-- Source extract --
****

One-on-one | Culture

Ann Christine Eek: My book on Isniq is the most important work I’ve done

By - 07.03.2022

Swedish photographer talks 1970s Kosovo, village life and her new book.

In the summer of 1975, two Scandinavian women in their late twenties met in the seaside city of Durrës, Albania. Ann Christine Eek, a Swedish photographer, and Berit Backer, a Norwegian anthropologist, hadn’t known each other before. Drawn by common interests, they decided to embark on a joint research project: a photo book that would document everyday life in Isniq. 

Backer had already started ethnographic fieldwork in Isniq, a village in western Kosovo that sits in the shadow of the Accursed Mountains. She and Eek spent much of the summer of 1976 there immersed in village life, and then left with thousands of photographs, video recordings and warm friendships with the people of Isniq. But once back home in Scandinavia, Eek told me, “Everyday life kind of killed the project for a while.”

Alongside her anthropological work, Backer was a leftist political activist in Oslo and was deeply engaged in issues relating to migration and Albanian political prisoners’ rights in Kosovo during the 1980s, working for organizations such as Amnesty International, International Helsinki Federation (IHF), and the Norwegian authorities. In March 1993, she was tragically murdered by a Kosovar Albanian refugee in Oslo who was suffering a psychotic break. Her anthropological study on household organization in Isniq was published as a book posthumously with the title “Behind Stone Walls.”

Forty-five years after Backer and Eek’s work in Isniq, Eek — who had an extensive career as a photo reporter and photographer at the Museum of Cultural History in Oslo — has returned to her photographs from Isniq. In Fall 2021 the book, “Albanian Village Life – Isniq, Kosovo 1976,” edited by Eek and Tahir Latifi, an anthropology lecturer at the University of Prishtina, was published in English and Albanian by Tira Books in Sweden.

At over 250 pages, the book is an intimate visual chronicle of rural everyday life in mid-1970s Isniq. Depicting women, men, children and the elderly while they work, prepare food, chat, dance at a wedding or mourn their loved ones, Eek’s black and white photographs capture the people of Isniq with their full richness. In a review of the book, sociologist Anna di Lellio called it “a remarkable work of visual anthropology.”

A woman and son in a shepherds’ camp. The barrels are for storing bulmet (dairy products) for the winter. Pleqe, Isniq, September 1976. Photo: ​​​​© Ann Christine Eek.

Alongside the photographs, Eek gives detailed recollections of her and Backer’s interactions with the people of Isniq — with whom she still has close contact — and historical accounts of life in 1970s Kosovo.

In 2019, Eek’s photographic work in Isniq was displayed in an exhibition at the Gallery of the Ministry of Culture, in Prishtina.  

K2.0 met with Ann Christine Eek via Zoom to talk about her photography, the time she spent with Backer in Isniq and her unceasing search for the right composition and light.

K2.0: In the book, you describe your first meeting with the Norwegian anthropologist Berit Backer in Durrës, Albania in the summer of 1975. It was there that your friendship with her began and you planned a joint photography project in the village of Isniq. Why were you in Albania?

****

-- Exercise --
Carry the interview about the Isniq photo book forward from the point where it stops.

-- Provided data --
****

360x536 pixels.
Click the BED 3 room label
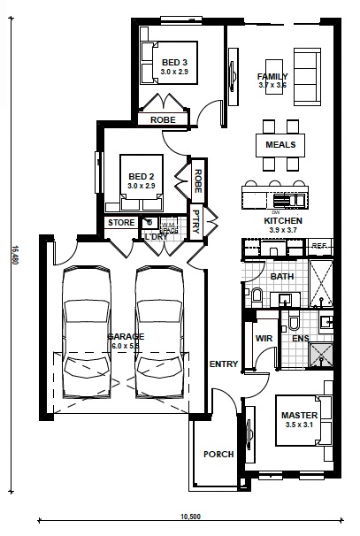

****

-- Answer to this problem --
Ann Christine Eek: At the time, I was working as a documentary photographer. I had made a book about women who worked professionally while also taking care of their children and families. It was titled, “Work — don’t wear yourself out!” When I published it, a friend of mine said, “Why don’t we try to go to Albania and see if we can do some rapportage there?” But we never managed to. 

I ended up traveling there with a group from Sweden and Norway. The trip down took an incredibly long time. We had to wait at the border until it was dark because we were not supposed to see anything on the busride.

We arrived at about 11 o’clock at night. We hadn’t had food for about 18 hours and people were getting crazy. I managed to find who was responsible for the arrangements. It was Berit Backer and she was just fantastic. I mean, at 11 o’clock at night she had managed to open the kitchen and fix food for about 40 people. 

We started talking and it turned out that her father had been a photographer. She told me she was an anthropologist, but she took a lot from her father. I asked her what she had been doing and she told me about her fieldwork in Isniq — she was about half way into it. I had heard a radio program some months ago about extended families. There was a Croatian reporter who went with some Swedish people to this village where you had this family of about 105 people. So, I kind of understood what she was talking about, though there were not such big families in Isniq. 

I asked her if we could go and make a book together. I knew nothing about Kosovo at the time, almost no one knew anything about it. And no one talked about Kosovo in Albania. It was kind of a new world that opened up to me and I started to prepare myself by reading. I got Edith Durham, Margaret Hasluck and some other authors, but it was all so new to me.  

When Berit was back in Norway in January 1976, I went there to spend New Year’s Eve with some friends and I met her. We started talking, planning and trying to find out how to finance the trip. Back then I lived in Stockholm, in Sweden, and she lived in Norway. But I had friends in Norway, so I came here quite often. Berit and I did a lot of back and forth trips. She came to Stockholm, I went to Oslo and finally we managed to get a contract with Swedish television. They wanted us to make a film. However, that film is full of mistakes and incorrect facts, so let’s just forget about it [laughs]. 

Can you talk a bit more about the film? Why was it full of mistakes and what has happened to it?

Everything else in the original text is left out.